The move pushes out Transcontinental Corp. and its chairman and president, Ron Boeddeker, who had been directing the development project since 1990.
The transaction gives Atalon an interest in the Ritz-Carlton Hotel, nearly 400 acres of undeveloped land, a handful of businesses on the Strip and three golf courses, with a fourth in development.
The Loews Las Vegas Resort, MonteLago Village Resort and MonteLago Casino are not affected by the transaction.
Transcontinental’s default occurred after builders planning to develop the 400 acres failed to make option payments in September because of the downturn in the housing market.
Atalon Chief Executive Officer Frederick Chin took over as president of the Lake Las Vegas operating companies Jan. 2, the company announced Tuesday.
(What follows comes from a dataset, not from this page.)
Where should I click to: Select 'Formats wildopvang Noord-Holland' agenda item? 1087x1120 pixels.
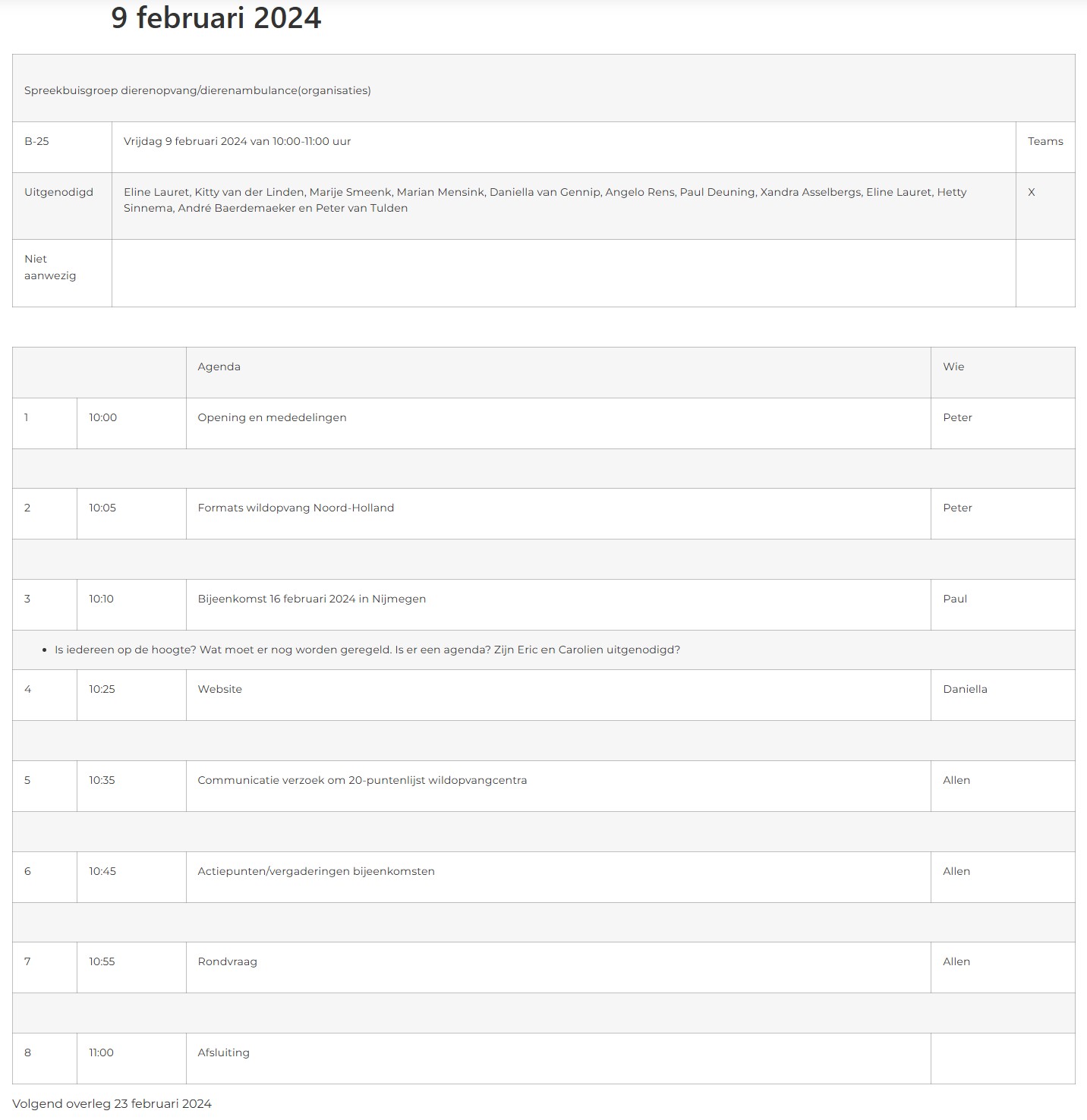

Chin and his business partner, James Coyne, have been consulting on the management of Lake Las Vegas for an investment consortium led by Credit Suisse since Transcontinental defaulted on the loans.
Atalon is described as “a national operational restructuring firm that has experience in turning around financially troubled companies,” in a statement announcing the change.
Chin said in the statement that the new ownership is committed to “a disciplined approach to business planning, budgets and controls.” The release said a “number of key staff members will stay on.”
However, someone familiar with the operations said some senior management people in the development and marketing teams have already been laid off.
It is also not known if other members of the Boeddeker family, who held various positions at Lake Las Vegas, have been let go.
Attempts to reach Chin and the Boeddeker family Tuesday failed. A call to Lake Las Vegas was not returned by press time.
Transcontinental began selling residential real estate at Lake Las Vegas Resort in 1993. The company started out selling only custom-home lots in the community’s SouthShore section, but the developer made the move to semi- custom and regular development around 2000.
John Restrepo, principal of the Las Vegas real estate consulting firm Restrepo Consulting Group, said Lake Las Vegas is going to face the same challenges all residential developments will for the next couple years while the housing market corrects itself.
“It is still a little isolated from the core of the valley, so it is still hard for people to live there who work here along the Strip, for example,” Restrepo said.
Lake Las Vegas was conceived about 40 years ago by actor and sometime hotel owner J. Carlton Adair, who originally bought the land and water rights to develop what he dubbed Lake Adair.
But Adair declared bankruptcy and another developer failed to complete the project before Santa Barbara, Calif.-based Transcontinental Properties bought it in 1990.